> [Direction]:
Rewrite the material below, changing "checkbox" to "check box" and leaving everything else as it is. Omit the pictures.

> [Working data]:
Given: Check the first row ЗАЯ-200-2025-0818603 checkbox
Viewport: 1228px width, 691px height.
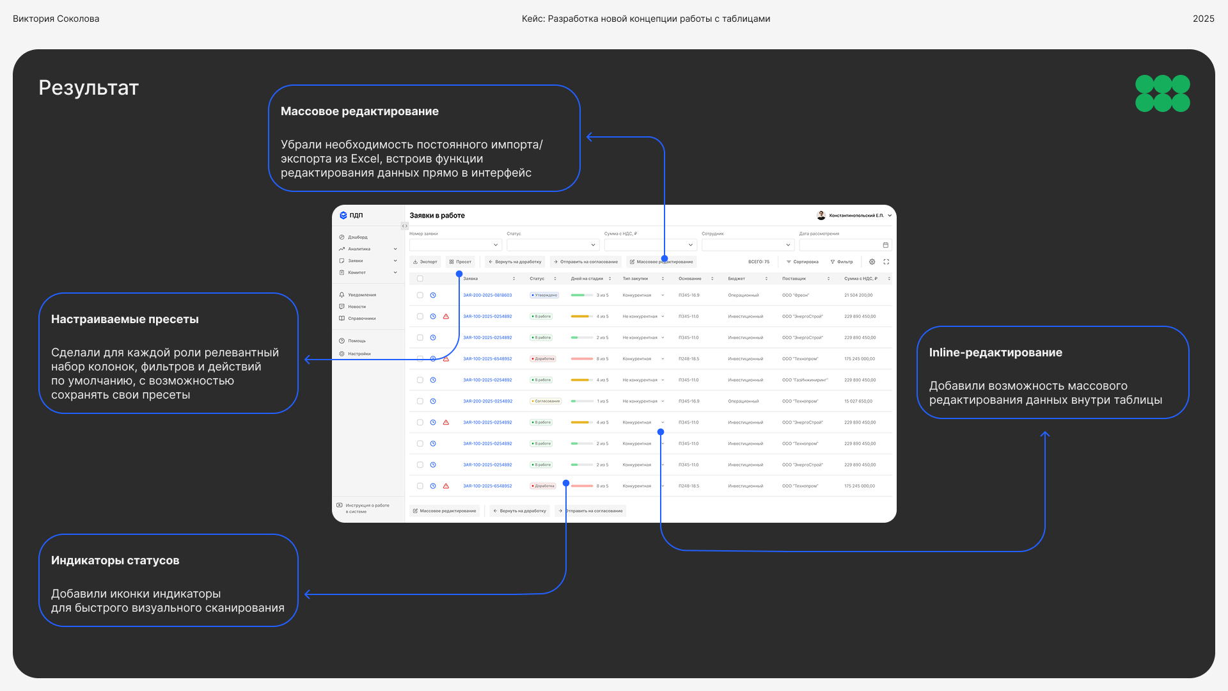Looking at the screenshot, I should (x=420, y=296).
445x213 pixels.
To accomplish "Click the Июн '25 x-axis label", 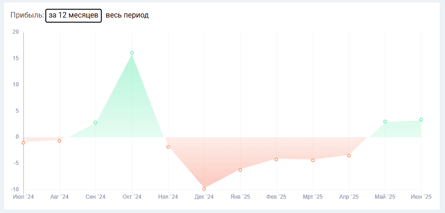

> [Written solution]:
Given: Check the first row ЗАЯ-200-2025-0818603 check box
Viewport: 1228px width, 691px height.
Looking at the screenshot, I should (x=420, y=296).
445x213 pixels.
To accomplish "Click the Июн '25 x-axis label", 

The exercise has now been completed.